No sé en qué consistiría su técnica, o quizás alguna vez me la dijo y yo no le
presté atención. Nuestros datos ficticios ya estaban siendo corroborados por la
red informática de la policía federal. Por la radio policial también se
percibió una carcajada. Nuestra farsa había sido develada. Ahora si me esperaba
la cachetada, el viaje a la comisaria, sacarse los cordones, tocar pianito y
todo ese ritual burocrático que no sirve para nada.


    -¿Cómo se
llaman?-, el que estaba del otro lado de la radio seguramente tenía un poco más
de cultura que el agente callejero-, te están descansando boludo. Nosotros
descostillándonos de la risa. El milico totalmente impotente sin saber si
cagarnos a palo ahí mismo, llevarnos a la comisaria, dejarnos ir, o largarse a
reír también.


    - Así que
ustedes se fumaron un porro y me están descansando. Mirá vos, Leopoldo Lugones
y Horacio Quiroga.


    -Disculpemos oficial-, yo me agarraba el
estómago y el Chaqueño estaba doblado con la cara hinchada, los ojos totalmente
derramados en sangre y hasta se le caía la baba de la boca,- es que estamos
re-locos, somos drogadictos.


   -¡Sí!, ¡sí!,
somos drogadictos-, decía el Chaqueño. Parecía un globo a punto de explotar.


   -Somos
fasistas-. Con una mano me agarraba el estómago y con la otra simulaba la v de
la victoria.


   -Tómenselas.
No los quiero ver por acá.
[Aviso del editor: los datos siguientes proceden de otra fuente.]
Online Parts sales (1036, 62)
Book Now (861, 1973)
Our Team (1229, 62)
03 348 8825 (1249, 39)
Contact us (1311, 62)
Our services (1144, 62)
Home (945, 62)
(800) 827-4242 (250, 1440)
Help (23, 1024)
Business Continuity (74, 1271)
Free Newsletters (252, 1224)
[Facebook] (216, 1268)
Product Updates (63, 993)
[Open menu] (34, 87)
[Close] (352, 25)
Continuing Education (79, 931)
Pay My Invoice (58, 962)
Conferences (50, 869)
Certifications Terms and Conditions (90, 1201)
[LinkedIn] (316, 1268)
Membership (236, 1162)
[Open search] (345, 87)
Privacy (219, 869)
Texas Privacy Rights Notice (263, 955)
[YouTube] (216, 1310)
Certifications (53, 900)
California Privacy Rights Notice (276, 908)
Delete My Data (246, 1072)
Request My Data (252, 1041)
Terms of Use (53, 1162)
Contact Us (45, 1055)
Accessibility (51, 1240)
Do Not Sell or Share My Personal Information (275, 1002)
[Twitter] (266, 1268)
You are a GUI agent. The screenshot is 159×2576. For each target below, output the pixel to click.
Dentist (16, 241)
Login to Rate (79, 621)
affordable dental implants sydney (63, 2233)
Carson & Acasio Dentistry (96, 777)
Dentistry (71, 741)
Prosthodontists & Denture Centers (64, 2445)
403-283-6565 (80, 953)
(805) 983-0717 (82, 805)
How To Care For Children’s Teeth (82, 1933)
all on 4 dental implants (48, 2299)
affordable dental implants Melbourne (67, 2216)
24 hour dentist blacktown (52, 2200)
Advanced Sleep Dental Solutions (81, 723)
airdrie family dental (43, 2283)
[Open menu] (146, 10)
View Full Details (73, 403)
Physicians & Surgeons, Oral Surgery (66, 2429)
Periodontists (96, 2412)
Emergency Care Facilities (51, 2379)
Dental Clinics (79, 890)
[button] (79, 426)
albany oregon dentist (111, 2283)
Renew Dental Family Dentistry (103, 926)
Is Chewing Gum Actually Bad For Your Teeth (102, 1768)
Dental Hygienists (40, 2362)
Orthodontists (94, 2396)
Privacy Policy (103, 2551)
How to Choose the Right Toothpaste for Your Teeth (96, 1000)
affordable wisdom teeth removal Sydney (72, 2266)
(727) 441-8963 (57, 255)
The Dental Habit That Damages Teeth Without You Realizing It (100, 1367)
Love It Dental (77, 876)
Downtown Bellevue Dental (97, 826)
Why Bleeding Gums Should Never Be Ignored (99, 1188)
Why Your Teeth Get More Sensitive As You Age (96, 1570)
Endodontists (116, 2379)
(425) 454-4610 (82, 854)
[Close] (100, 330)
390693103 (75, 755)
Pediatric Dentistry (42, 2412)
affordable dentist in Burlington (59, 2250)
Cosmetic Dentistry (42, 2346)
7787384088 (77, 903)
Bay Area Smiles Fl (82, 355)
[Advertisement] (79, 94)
La próxima vez los cago a patadas en el culo y los llevo
en cana-, dijo el milico y se volvió para el patrullero.


   Como
pudimos levantamos las pocas cosas. Era impresionante resistir la tentación a
no reírse, y encima frente a un milico después de haberlo descansado
olímpicamente. Esta iba a ser una de esas anécdotas que se quedarían en la
inmortalidad de las anécdotas callejeras.


  Al final
llegamos al comedor riéndonos de la situación uno y otra vez. Comimos a más no
poder. Ya con el estómago lleno la rutina volvía a empezar. El Chaqueño dio el puntapié
 inicial:


   -¿Vamos a
Flores?








   El manuscrito fue encontrado entre las
montañas de textos para corregir de Jorge Luis Borges. María Kodama nunca pudo
explicar cómo llegó el texto a las manos del distinguido escritor.